Friday, 9 June 2017

Do solar panels have a dark side?

While browsing through the battlefield of prejudices and preconceptions that is the internet, I came across the graphic below, proudly showing how much better coal and oil are than solar power. This was a retort to Bernie Sanders boasting about the great contribution solar power was making to job creation. They cite the broken window fallacy, which is the mistaken belief that breaking a window is good for the economy, because of all the work it for glaziers, carpenters and painters. I can't help feeling that the broken window that this metaphor really applies to is the global environment, which the economy has been breaking for the past couple of hundred years, and has yet to seriously think about repairing. ​Anyway, the author's conclusion was ​that it takes 79 solar workers to produce the same amount of electric power as one coal worker produces.
Of course, he is missing the fact that almost all coal workers' 2016 efforts have now been burnt, while most of the solar jobs were installing production capacity. If all of these workers stopped for 2017, then coal and natural gas would produce zero kWh. Solar, on the other hand, would produce more or less the same amount. In fact those panels installed in 2016 will still be producing power for at least the next quarter century. In addition, many of the jobs in the solar industry are leading directly or indirectly to increasingly efficient solar panels and better ways of using them, so when those panels eventually need replacing, their replacements will be more efficient, cheaper, lighter, less energy intensive and with a lower environmental impact in their production and disposal.
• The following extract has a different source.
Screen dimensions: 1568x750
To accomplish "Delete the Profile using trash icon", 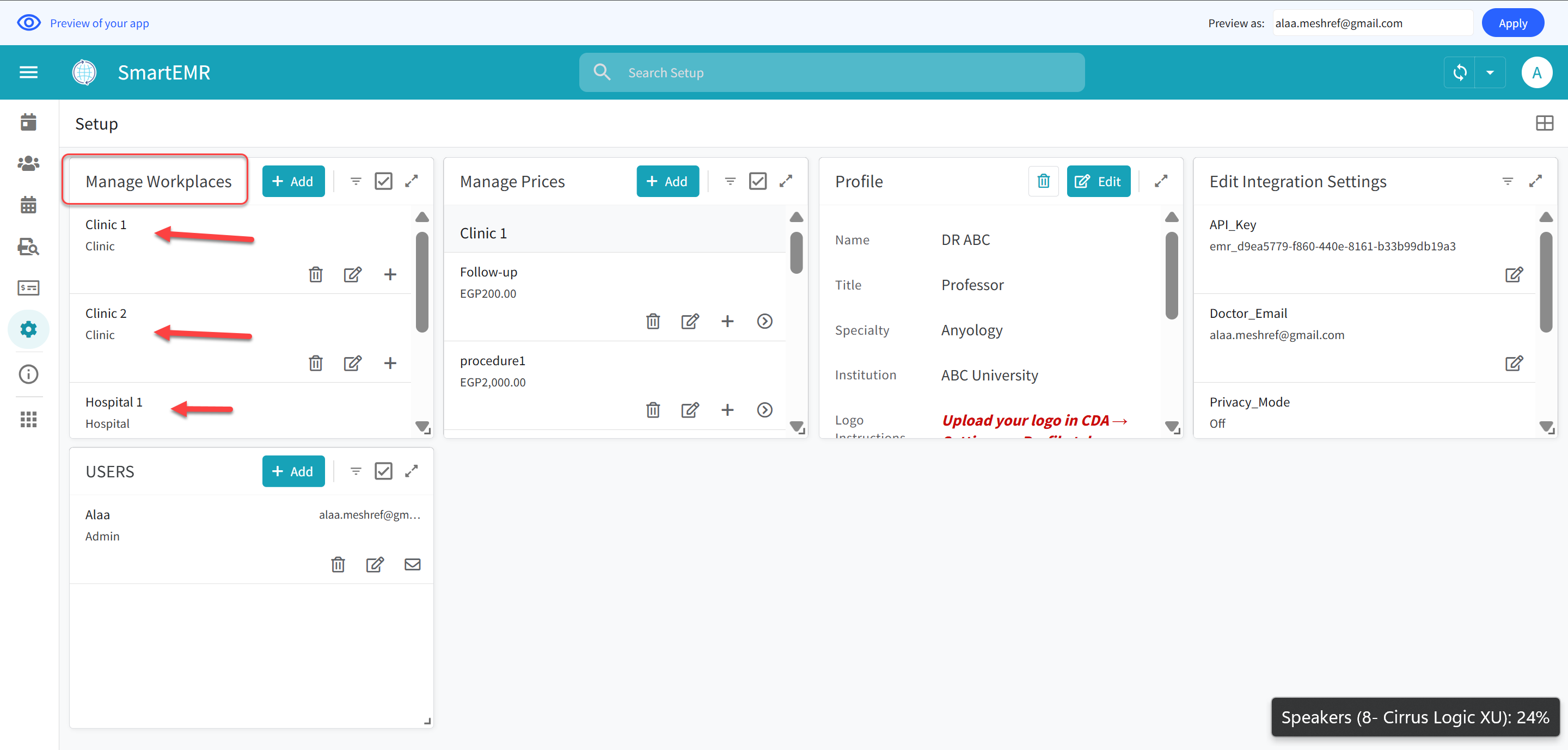I will coord(1043,181).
This guy has a similar story, and once again it seems to be coming from the right, and firmly putting renewable energy on the left wing, and the left field. "Our lives are improved by finding ways to reduce the amount of labor in them, not increase it​," they both claim​.

​Of course, a lot of labour-reducing measures have not lead to a reduction in labour but an increase. In the 1930s John Maynard Keynes predicted that ​his grandchildren would be working 15 hour weeks. He didn't actually have any grandchildren, so that part of his prediction was wrong to start with. But his sister's grandchildren, interviewed here and now retired, worked a lot more than fifteen hours a week. In fact one claims it was more like fifteen hours a day. Work has expanded to fill the available time. Computers have not yet liberated the masses from work, but have enslaved millions behind their keyboards. Cheap products have just allowed people to buy more. One of the​noble aims of the industrial ​revolution was to provide every man with his own shirt, but it has just led to many overflowing wardrobes. ​A kind of Jevons paradox exists here too, as we spend all our time using these labour saving devices. But I digress from the solar issue.

​The bottom line is, of course, that solar panels do require work, energy and resources in their production, and looking backwards it's difficult to argue that they are using less carbon. Looking forward there is a different picture, and solar power and other renewables make zero-carbon energy production possible. Burning fossil fuels does not. There is no reason to ever build another coal plant in the United States​, or anywhere else for that matter.